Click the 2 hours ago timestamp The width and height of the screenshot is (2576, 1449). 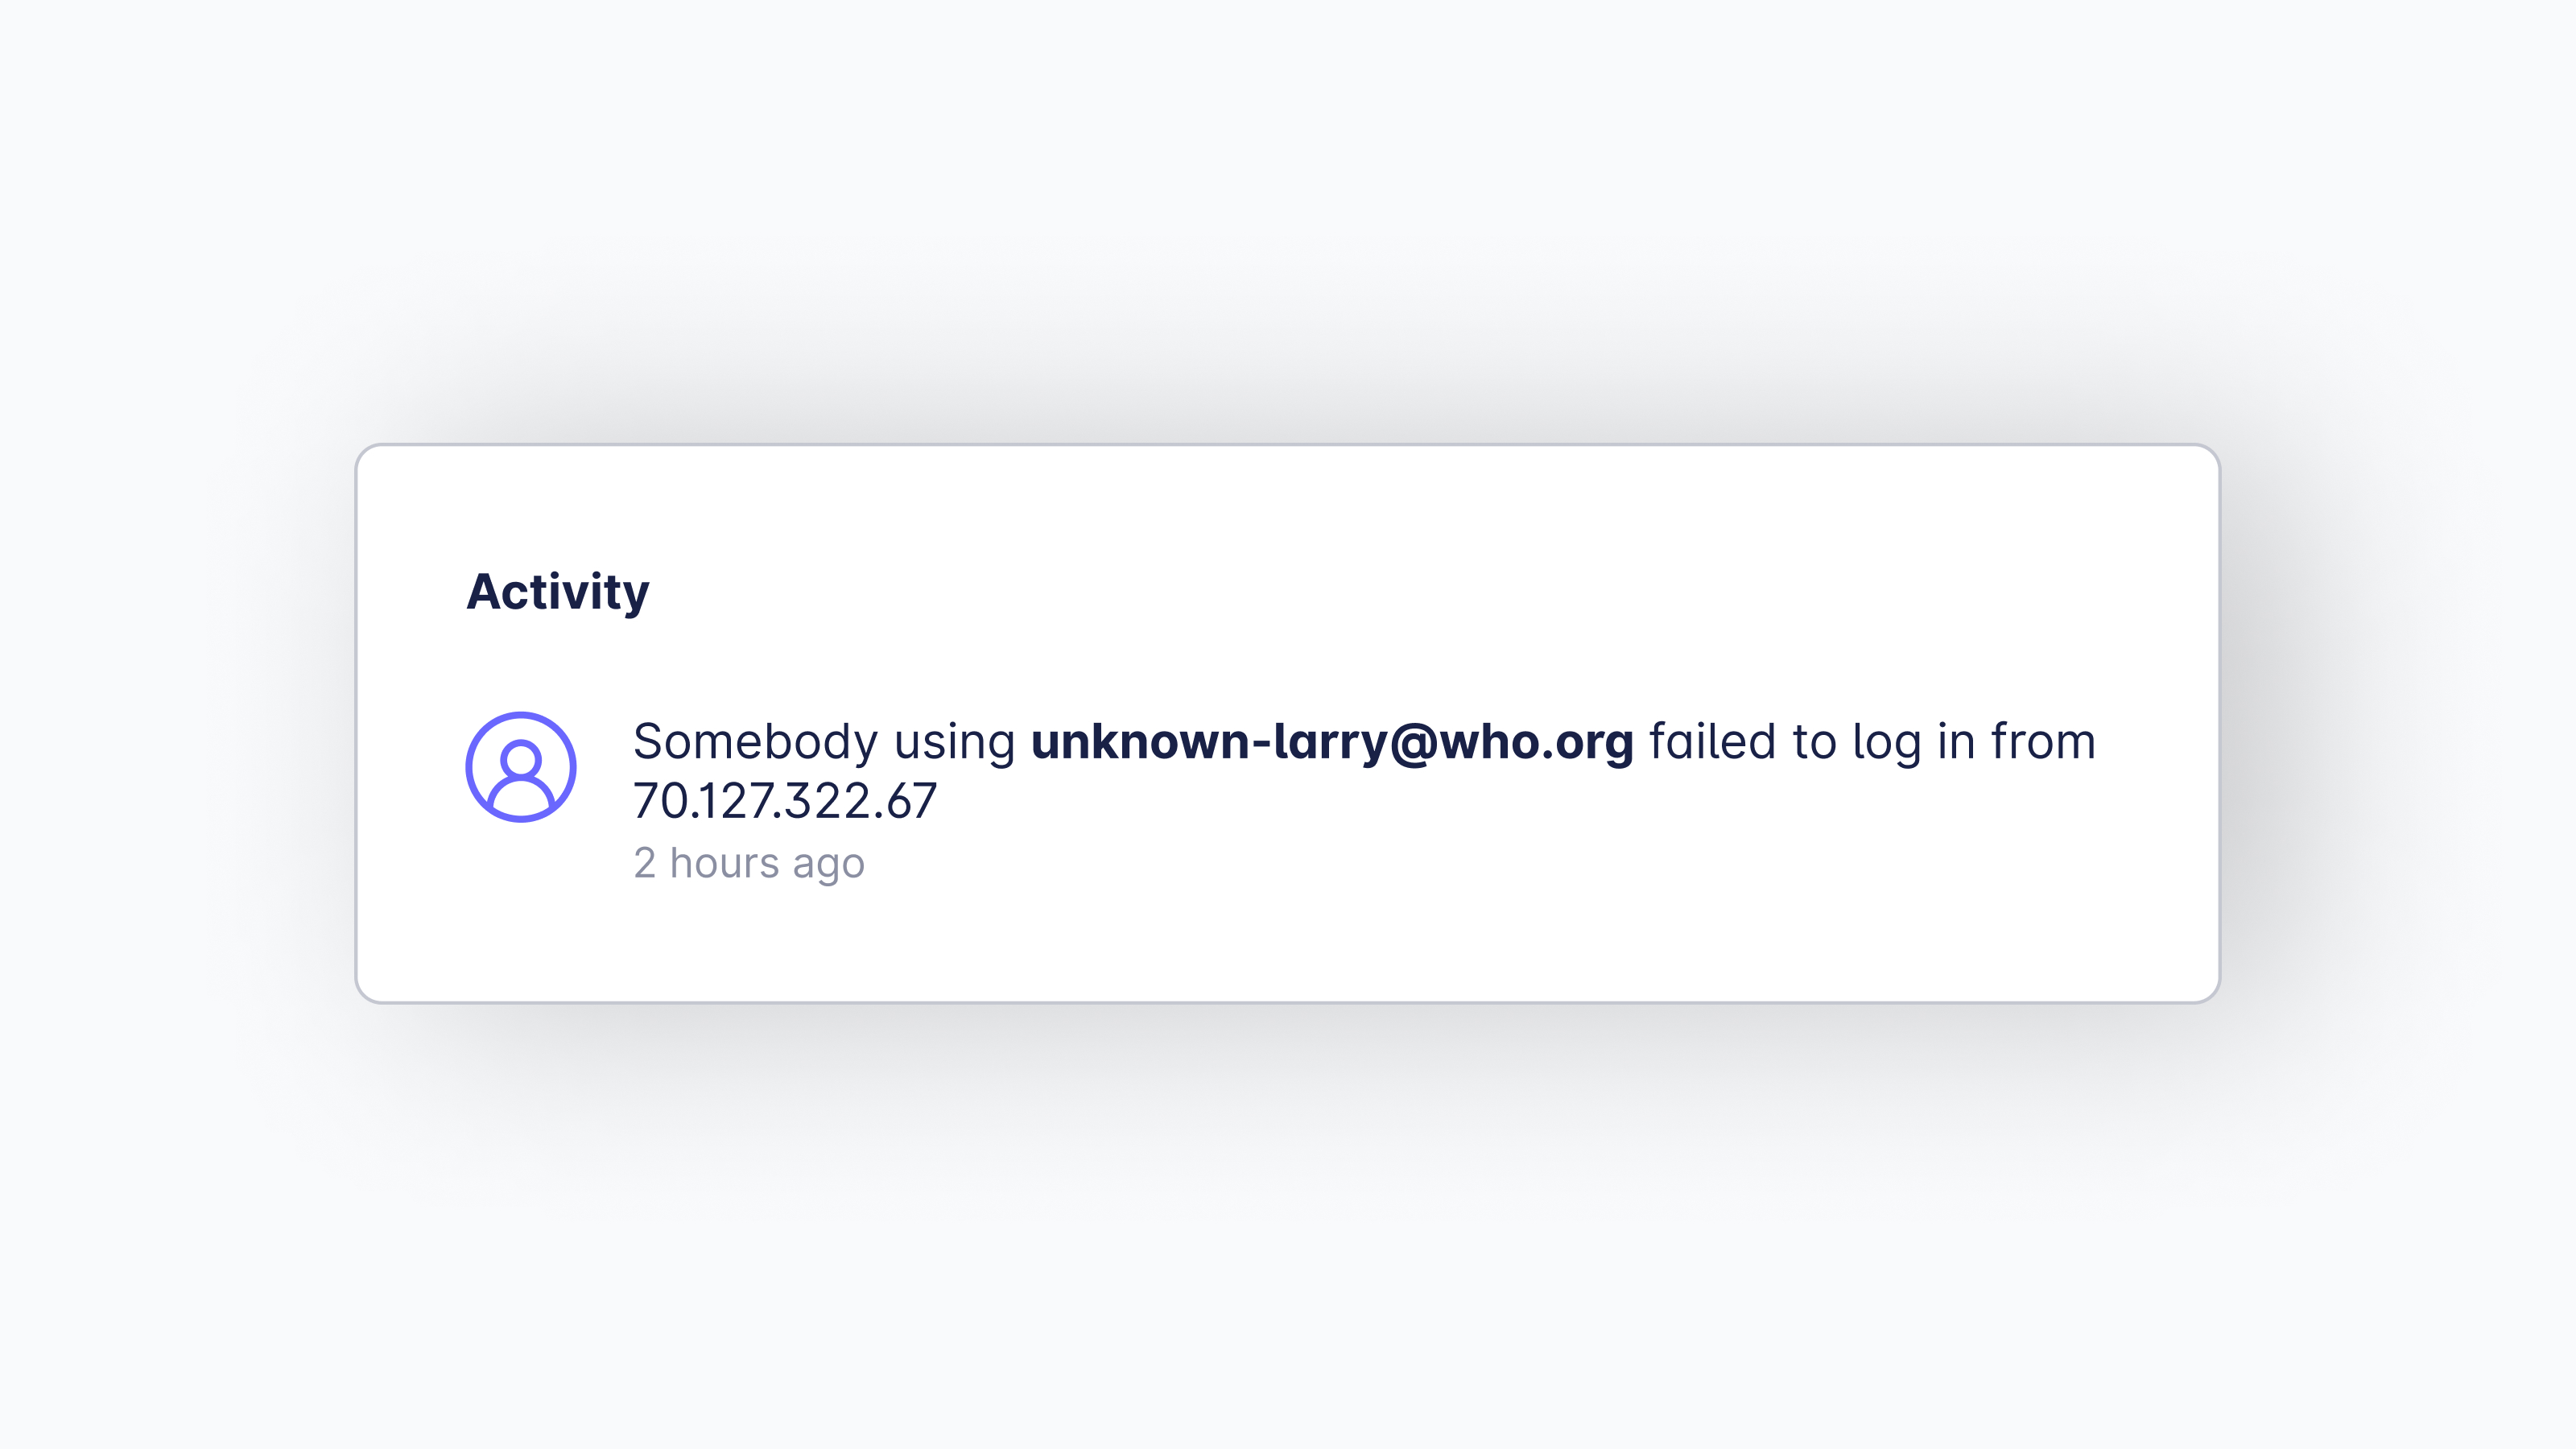coord(749,864)
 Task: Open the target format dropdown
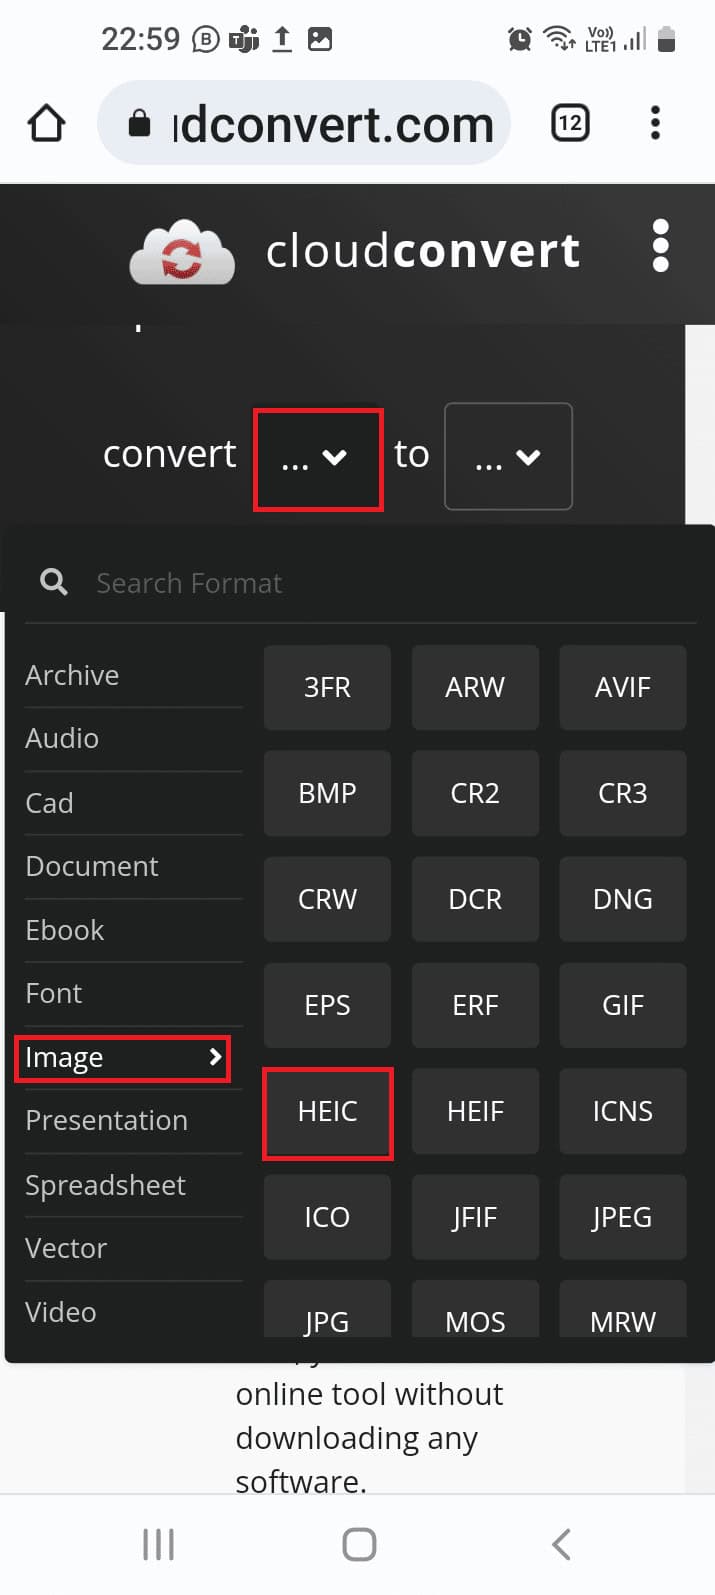pos(508,457)
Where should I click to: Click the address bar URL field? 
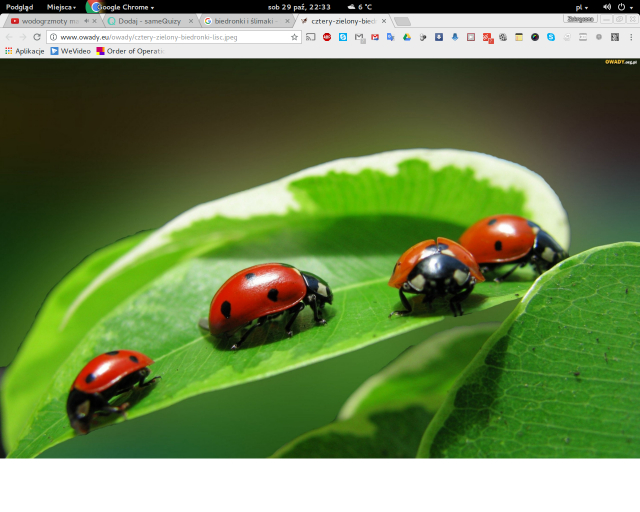[170, 37]
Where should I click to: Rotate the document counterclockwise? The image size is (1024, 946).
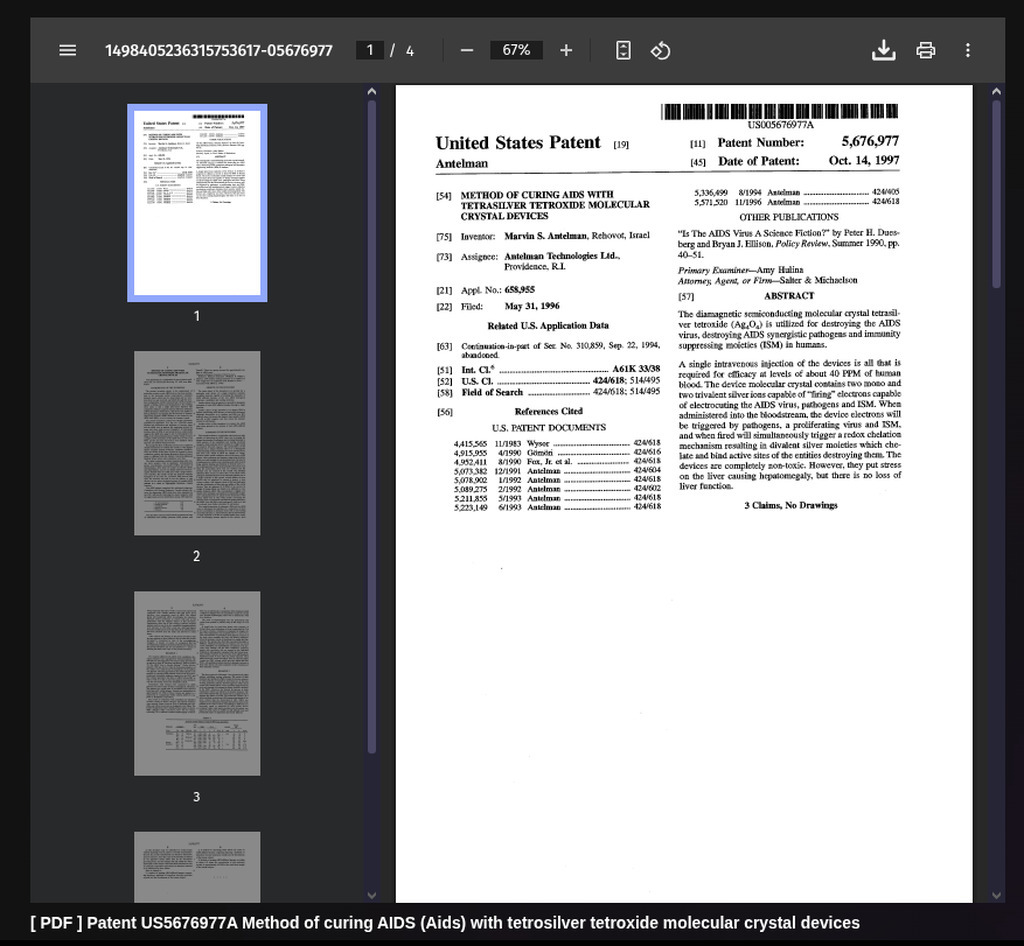tap(660, 50)
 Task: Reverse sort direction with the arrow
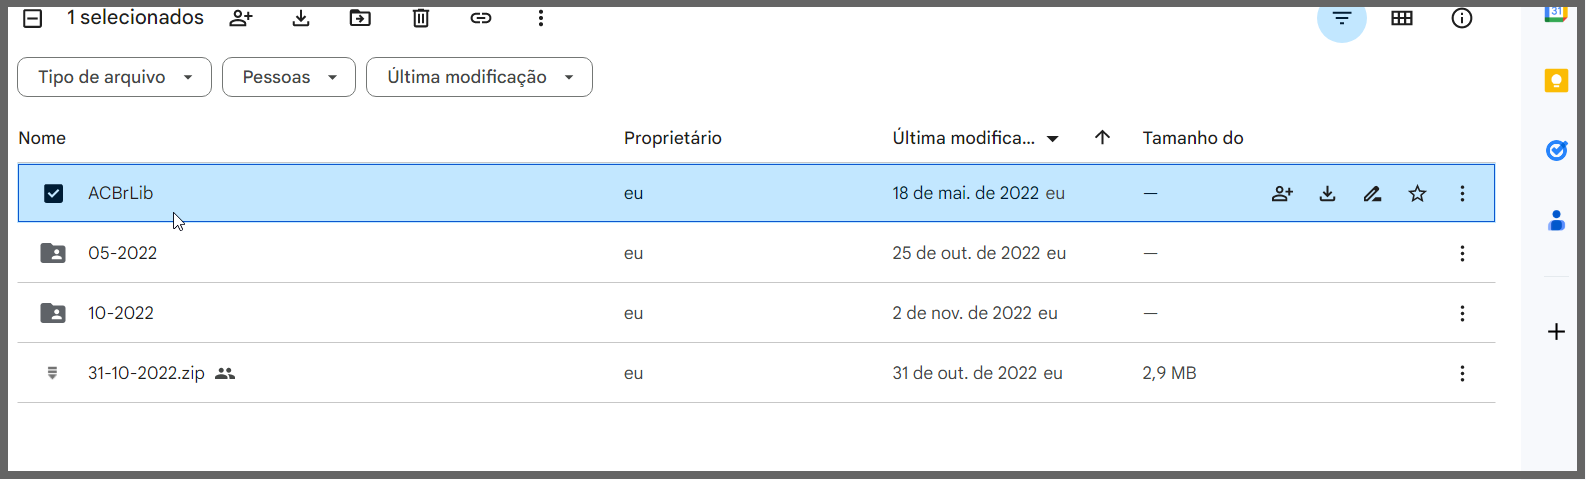pyautogui.click(x=1102, y=138)
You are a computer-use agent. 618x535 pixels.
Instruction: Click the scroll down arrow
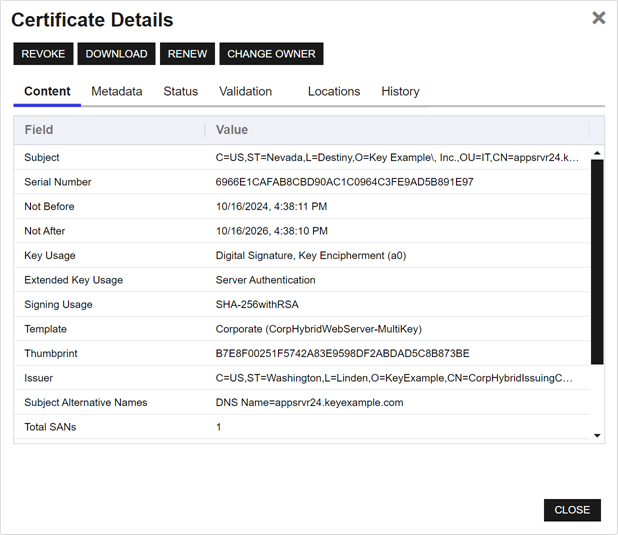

□ □ □ □

## TASK BRIEF
Return only the lines that start at the line containing "Where should I click to: Click" and finish at the last line of the entries, exactly as written and without pictures.

## REPLY
Where should I click to: Click the address bar URL field? 
[170, 37]
Where should I click to: Rotate the document counterclockwise? The image size is (1024, 946).
tap(660, 50)
 Task: Reverse sort direction with the arrow
pyautogui.click(x=1102, y=138)
You are a computer-use agent. 618x535 pixels.
Instruction: Click the scroll down arrow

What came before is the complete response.